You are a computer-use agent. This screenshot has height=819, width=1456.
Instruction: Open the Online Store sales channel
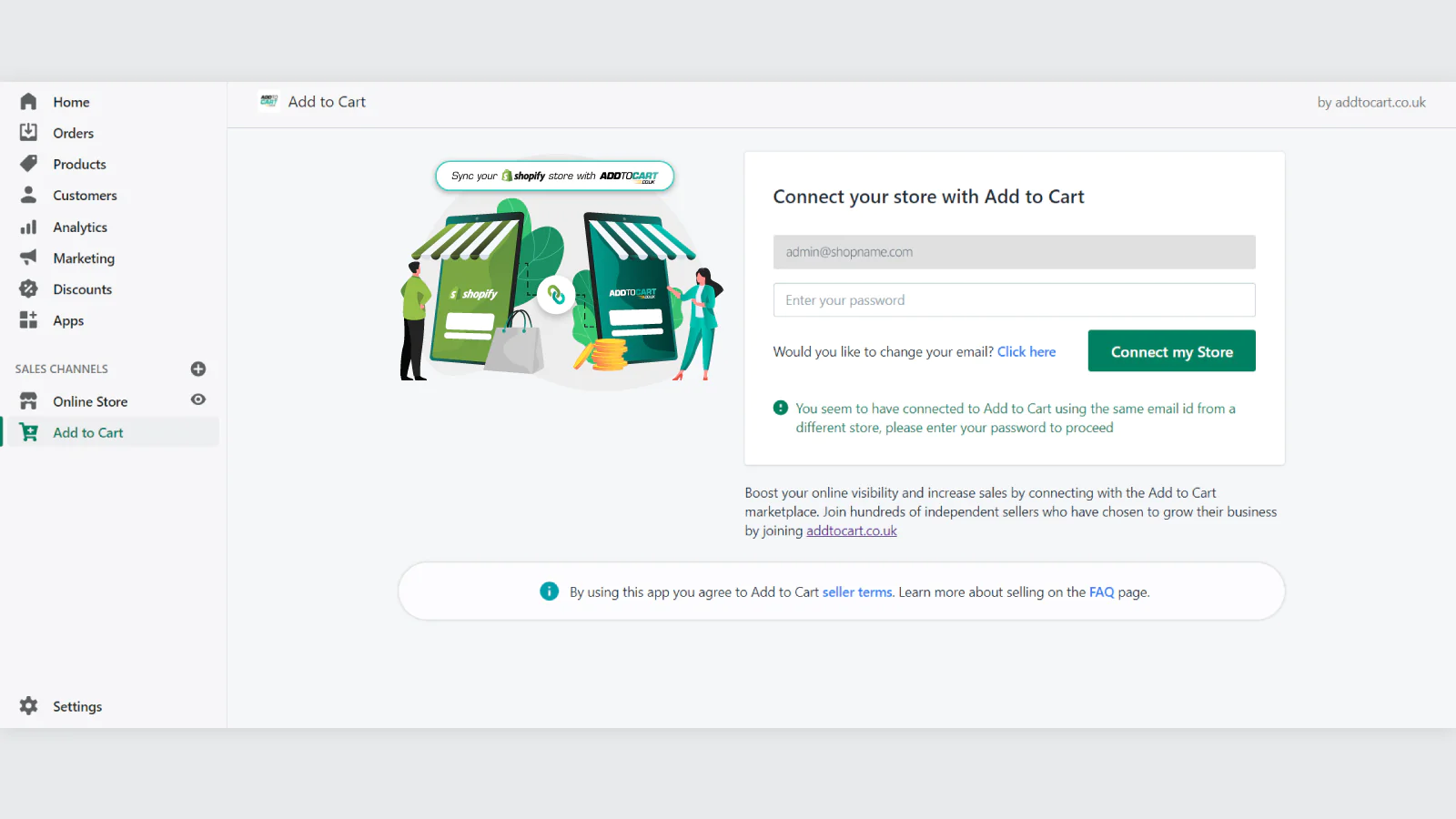pos(90,401)
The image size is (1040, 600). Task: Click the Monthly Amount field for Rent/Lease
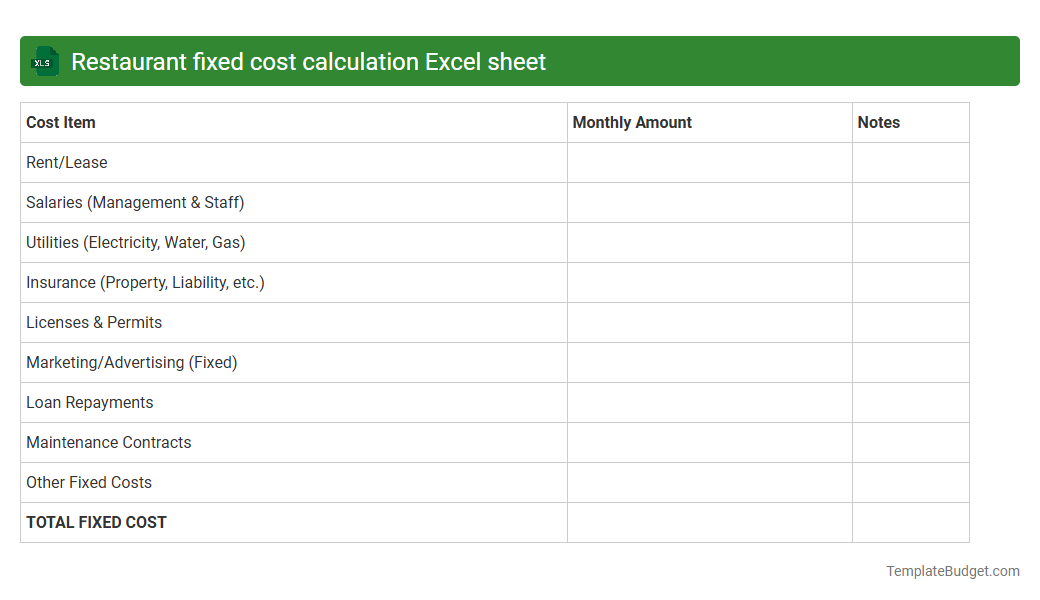click(x=709, y=162)
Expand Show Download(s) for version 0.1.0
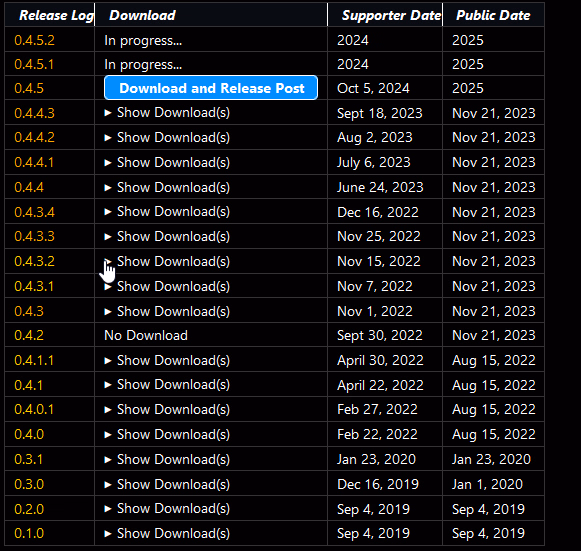 coord(167,534)
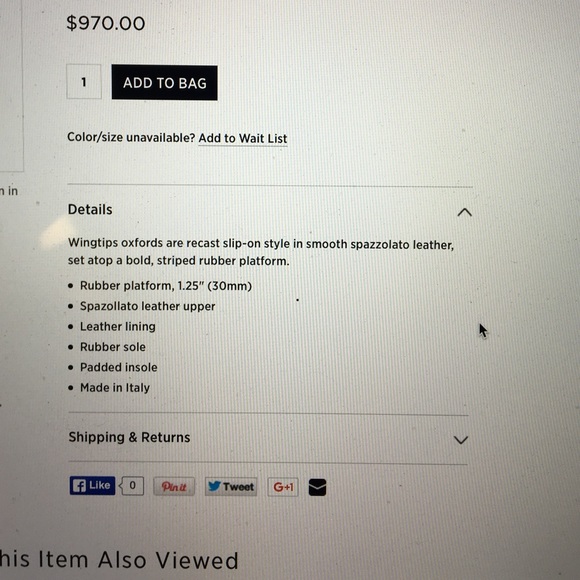Click the Facebook Like button

click(92, 485)
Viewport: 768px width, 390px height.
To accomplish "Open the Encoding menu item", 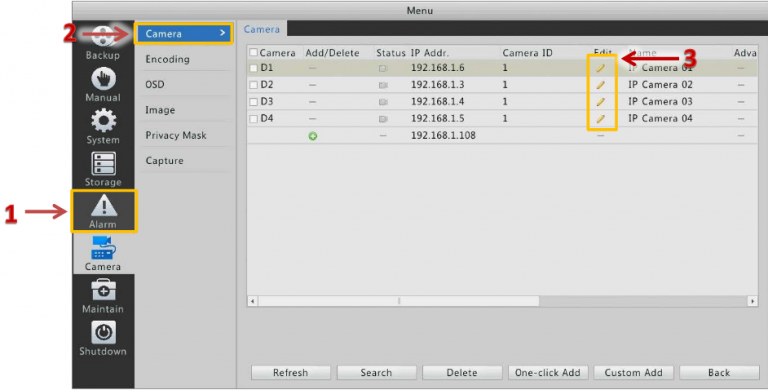I will 168,59.
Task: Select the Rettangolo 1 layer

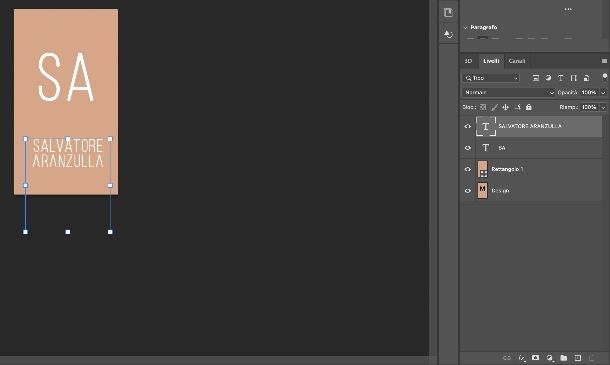Action: click(x=539, y=169)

★ ★ ★

Task statement
The answer must be every line of the records that contains the word "width".

Reply
You are a computer-use agent. This screenshot has height=819, width=1456.
Viewport: 768px width, 390px height.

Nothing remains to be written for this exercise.